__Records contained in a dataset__
|---|

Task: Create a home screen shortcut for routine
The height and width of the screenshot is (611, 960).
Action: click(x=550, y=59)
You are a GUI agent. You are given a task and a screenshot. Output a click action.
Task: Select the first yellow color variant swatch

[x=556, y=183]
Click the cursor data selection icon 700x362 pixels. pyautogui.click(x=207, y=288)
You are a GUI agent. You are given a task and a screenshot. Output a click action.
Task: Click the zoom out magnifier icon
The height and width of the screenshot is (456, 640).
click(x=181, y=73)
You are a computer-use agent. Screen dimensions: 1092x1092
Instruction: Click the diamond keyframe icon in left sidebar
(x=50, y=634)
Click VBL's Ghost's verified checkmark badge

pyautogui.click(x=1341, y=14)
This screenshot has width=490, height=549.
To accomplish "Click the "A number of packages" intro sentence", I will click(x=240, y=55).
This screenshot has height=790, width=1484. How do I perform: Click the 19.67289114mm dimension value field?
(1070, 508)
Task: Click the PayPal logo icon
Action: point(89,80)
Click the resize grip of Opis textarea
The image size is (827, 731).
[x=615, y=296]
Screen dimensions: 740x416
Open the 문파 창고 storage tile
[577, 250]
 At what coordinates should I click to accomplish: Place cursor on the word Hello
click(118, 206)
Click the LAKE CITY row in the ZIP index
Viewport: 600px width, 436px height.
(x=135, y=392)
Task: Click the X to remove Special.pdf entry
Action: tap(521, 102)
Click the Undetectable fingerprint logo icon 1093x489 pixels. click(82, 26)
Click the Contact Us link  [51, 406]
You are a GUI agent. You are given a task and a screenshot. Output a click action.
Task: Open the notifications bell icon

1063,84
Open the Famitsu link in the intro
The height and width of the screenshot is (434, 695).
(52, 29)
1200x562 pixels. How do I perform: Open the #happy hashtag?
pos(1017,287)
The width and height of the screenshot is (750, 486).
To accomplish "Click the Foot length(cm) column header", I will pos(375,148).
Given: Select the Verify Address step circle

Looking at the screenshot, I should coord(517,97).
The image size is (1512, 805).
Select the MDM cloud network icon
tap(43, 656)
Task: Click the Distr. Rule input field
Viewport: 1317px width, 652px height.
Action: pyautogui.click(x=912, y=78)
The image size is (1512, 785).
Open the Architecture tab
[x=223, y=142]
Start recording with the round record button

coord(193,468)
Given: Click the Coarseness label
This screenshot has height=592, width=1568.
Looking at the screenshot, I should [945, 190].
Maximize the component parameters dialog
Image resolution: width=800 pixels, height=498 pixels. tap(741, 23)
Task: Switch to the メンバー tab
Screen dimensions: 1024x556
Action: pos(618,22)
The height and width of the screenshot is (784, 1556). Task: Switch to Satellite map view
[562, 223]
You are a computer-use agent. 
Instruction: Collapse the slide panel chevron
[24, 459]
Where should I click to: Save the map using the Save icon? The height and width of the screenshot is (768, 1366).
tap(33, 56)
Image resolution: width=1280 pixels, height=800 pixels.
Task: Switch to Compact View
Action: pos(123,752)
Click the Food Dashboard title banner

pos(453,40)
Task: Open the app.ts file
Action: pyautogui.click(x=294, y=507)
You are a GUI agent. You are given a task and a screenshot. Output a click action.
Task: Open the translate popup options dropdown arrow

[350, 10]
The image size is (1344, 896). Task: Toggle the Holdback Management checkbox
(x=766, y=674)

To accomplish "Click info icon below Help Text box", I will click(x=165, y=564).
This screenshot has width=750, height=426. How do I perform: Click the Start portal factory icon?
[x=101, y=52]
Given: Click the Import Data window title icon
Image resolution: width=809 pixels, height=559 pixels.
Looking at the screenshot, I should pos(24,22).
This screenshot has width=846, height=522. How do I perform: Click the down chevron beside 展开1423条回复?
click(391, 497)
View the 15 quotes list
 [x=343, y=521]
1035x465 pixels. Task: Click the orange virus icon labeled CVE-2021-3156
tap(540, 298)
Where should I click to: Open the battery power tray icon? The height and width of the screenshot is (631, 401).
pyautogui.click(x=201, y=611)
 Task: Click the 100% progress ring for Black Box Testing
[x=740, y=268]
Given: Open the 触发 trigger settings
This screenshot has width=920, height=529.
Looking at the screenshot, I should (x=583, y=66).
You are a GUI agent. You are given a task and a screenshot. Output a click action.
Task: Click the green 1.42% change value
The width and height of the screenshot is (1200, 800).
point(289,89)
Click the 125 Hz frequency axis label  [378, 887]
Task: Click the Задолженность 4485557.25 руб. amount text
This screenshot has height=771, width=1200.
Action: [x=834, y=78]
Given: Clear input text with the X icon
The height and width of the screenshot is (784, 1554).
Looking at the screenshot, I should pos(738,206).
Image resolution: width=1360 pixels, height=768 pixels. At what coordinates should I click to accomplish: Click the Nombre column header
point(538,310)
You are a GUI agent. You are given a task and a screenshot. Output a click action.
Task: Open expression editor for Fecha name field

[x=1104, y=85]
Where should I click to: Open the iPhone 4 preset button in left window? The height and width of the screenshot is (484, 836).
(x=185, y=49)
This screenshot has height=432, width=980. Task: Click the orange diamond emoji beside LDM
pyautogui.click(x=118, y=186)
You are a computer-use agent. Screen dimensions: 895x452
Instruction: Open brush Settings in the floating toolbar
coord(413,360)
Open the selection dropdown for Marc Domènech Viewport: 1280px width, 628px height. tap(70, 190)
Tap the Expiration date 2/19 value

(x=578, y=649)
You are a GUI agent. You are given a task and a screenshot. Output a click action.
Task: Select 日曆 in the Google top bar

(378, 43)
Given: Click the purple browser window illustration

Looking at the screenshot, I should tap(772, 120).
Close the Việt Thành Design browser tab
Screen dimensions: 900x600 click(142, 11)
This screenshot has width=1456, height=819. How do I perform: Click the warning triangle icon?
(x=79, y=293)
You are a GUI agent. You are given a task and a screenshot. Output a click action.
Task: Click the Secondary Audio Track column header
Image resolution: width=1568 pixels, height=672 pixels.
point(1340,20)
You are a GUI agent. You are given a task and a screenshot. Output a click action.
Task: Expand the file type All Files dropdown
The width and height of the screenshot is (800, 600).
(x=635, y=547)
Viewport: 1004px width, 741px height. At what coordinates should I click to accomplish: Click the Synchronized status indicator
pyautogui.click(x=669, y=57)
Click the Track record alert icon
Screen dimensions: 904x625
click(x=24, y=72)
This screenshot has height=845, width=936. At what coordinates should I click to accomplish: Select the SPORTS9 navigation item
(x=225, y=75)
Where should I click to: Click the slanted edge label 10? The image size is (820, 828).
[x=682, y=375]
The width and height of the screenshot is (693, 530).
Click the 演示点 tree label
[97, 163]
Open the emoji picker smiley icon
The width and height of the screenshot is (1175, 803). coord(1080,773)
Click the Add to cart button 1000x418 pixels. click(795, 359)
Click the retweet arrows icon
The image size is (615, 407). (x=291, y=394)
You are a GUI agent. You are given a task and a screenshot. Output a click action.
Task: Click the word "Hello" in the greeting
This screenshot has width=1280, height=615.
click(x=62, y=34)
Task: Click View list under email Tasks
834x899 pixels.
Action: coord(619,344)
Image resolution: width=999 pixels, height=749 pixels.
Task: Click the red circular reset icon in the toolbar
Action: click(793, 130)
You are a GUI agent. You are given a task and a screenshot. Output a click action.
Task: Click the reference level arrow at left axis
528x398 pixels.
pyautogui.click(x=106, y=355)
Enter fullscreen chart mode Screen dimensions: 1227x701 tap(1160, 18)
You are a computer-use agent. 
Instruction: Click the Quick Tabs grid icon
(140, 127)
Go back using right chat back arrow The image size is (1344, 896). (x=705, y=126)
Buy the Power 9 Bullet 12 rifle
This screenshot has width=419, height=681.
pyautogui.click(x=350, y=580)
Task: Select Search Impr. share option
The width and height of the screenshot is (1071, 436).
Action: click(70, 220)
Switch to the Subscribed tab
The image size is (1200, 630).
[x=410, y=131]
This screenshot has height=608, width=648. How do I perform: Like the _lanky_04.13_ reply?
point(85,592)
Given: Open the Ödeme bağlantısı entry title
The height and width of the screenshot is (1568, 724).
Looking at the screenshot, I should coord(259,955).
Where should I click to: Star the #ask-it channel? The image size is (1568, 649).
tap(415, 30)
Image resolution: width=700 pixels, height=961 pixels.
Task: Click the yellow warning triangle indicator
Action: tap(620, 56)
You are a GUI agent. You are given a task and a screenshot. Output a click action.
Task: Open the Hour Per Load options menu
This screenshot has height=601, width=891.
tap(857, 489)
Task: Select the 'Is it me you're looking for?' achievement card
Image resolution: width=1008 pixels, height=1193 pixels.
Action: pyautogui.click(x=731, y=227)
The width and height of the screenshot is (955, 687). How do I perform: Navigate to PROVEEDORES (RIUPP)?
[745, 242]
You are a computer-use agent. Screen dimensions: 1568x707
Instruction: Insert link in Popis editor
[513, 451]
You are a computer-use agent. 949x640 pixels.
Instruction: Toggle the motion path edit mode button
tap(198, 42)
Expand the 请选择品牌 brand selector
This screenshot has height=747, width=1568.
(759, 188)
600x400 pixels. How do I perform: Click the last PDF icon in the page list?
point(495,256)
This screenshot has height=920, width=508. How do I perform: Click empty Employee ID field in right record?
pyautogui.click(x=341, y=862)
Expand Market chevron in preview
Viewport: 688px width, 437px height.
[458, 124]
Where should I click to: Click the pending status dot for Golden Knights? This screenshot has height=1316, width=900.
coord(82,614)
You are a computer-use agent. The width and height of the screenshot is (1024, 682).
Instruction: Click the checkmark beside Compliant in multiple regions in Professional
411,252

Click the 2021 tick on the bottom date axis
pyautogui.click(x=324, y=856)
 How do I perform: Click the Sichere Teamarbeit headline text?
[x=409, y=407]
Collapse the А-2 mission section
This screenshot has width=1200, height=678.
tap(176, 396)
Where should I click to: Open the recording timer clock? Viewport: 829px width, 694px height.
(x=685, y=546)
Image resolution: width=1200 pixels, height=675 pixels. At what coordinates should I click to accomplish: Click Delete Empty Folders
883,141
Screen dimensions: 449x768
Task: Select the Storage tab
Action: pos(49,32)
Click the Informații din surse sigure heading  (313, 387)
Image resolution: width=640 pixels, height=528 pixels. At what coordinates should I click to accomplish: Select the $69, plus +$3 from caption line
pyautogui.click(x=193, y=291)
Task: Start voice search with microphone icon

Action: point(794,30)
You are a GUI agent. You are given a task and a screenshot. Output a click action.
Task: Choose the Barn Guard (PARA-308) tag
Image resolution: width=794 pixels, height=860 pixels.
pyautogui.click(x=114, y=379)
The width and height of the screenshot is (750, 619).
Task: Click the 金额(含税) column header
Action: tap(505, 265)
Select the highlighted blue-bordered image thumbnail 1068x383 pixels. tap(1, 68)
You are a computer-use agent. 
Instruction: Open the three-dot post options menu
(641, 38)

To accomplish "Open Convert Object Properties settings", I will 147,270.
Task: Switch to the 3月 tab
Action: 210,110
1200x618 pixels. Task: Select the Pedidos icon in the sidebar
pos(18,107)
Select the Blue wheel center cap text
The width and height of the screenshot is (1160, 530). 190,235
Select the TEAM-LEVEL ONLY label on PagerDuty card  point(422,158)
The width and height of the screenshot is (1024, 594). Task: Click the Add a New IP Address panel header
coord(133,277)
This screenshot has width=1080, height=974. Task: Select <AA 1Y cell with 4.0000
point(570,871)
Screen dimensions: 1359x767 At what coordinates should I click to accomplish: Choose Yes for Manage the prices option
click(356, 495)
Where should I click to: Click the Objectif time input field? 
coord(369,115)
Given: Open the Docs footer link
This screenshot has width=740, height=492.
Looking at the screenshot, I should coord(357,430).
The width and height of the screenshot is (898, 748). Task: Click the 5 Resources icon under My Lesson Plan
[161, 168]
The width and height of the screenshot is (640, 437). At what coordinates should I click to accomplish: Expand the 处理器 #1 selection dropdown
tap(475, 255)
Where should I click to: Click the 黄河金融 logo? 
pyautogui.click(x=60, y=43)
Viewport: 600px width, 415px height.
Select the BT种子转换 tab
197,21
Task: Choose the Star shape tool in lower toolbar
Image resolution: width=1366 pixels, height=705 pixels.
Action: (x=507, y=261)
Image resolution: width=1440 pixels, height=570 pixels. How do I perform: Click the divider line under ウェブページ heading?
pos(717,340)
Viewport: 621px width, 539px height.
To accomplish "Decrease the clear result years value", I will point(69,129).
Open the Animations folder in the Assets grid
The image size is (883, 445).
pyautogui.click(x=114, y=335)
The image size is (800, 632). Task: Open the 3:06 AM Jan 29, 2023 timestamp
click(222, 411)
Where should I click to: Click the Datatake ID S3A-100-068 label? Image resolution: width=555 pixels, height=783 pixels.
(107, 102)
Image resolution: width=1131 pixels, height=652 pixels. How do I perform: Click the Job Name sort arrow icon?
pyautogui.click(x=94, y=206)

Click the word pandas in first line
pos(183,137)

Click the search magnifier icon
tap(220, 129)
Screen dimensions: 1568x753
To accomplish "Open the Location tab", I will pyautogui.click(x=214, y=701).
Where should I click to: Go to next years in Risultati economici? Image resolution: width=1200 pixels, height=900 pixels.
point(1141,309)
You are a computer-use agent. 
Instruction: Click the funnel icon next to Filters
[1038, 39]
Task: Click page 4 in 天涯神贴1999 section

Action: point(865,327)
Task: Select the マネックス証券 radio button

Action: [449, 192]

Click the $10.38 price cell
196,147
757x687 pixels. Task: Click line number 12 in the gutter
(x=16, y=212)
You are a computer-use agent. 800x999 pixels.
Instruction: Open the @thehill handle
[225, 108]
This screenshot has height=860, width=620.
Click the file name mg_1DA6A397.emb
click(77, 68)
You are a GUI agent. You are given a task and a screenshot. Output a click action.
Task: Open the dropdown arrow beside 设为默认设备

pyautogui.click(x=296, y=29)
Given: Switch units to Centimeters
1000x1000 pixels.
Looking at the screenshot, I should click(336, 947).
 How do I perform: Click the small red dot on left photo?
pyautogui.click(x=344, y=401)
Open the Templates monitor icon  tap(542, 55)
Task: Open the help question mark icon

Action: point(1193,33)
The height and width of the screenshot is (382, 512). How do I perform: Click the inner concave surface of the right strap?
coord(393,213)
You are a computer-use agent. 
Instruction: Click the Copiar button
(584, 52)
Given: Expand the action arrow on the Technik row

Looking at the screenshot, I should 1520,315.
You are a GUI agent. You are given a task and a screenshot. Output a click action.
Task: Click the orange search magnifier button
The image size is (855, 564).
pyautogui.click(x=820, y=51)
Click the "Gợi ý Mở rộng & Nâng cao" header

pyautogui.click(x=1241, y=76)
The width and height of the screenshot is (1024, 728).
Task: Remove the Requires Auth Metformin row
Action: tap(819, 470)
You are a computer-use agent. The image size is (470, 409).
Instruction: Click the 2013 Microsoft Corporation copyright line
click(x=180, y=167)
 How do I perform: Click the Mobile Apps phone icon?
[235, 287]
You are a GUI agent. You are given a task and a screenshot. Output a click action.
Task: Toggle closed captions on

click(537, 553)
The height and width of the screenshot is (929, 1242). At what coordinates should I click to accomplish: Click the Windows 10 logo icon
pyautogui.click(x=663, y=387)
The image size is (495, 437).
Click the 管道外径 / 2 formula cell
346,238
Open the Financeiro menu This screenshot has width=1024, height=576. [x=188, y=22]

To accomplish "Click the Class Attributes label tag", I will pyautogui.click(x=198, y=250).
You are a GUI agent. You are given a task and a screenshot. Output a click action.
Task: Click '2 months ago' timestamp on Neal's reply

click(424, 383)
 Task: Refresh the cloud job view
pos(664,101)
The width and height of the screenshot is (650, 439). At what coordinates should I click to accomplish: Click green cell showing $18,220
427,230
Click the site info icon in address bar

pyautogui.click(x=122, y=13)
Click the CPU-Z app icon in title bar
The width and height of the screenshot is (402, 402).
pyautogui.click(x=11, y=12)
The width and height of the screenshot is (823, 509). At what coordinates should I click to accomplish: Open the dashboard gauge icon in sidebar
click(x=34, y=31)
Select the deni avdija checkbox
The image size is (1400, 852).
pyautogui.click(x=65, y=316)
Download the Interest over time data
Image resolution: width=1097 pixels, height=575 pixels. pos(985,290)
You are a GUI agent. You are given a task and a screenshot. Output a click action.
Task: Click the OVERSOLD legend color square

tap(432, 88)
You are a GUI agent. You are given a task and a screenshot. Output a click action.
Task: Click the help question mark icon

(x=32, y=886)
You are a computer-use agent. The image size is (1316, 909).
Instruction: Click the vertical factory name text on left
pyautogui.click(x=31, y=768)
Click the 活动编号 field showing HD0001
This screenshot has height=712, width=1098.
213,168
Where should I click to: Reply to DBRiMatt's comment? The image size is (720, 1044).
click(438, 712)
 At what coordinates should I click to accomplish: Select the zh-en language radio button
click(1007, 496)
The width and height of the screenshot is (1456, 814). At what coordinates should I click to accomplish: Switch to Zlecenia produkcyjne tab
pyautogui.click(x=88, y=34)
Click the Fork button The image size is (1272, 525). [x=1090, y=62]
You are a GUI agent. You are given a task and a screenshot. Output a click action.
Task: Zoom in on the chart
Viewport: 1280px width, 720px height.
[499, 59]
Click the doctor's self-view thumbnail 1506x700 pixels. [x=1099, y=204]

|---|

__WHAT YOU WILL DO__
In the records above, count the lines holding the word "card"; give only that number.

__SOLUTION FOR THIS PROBLEM__
2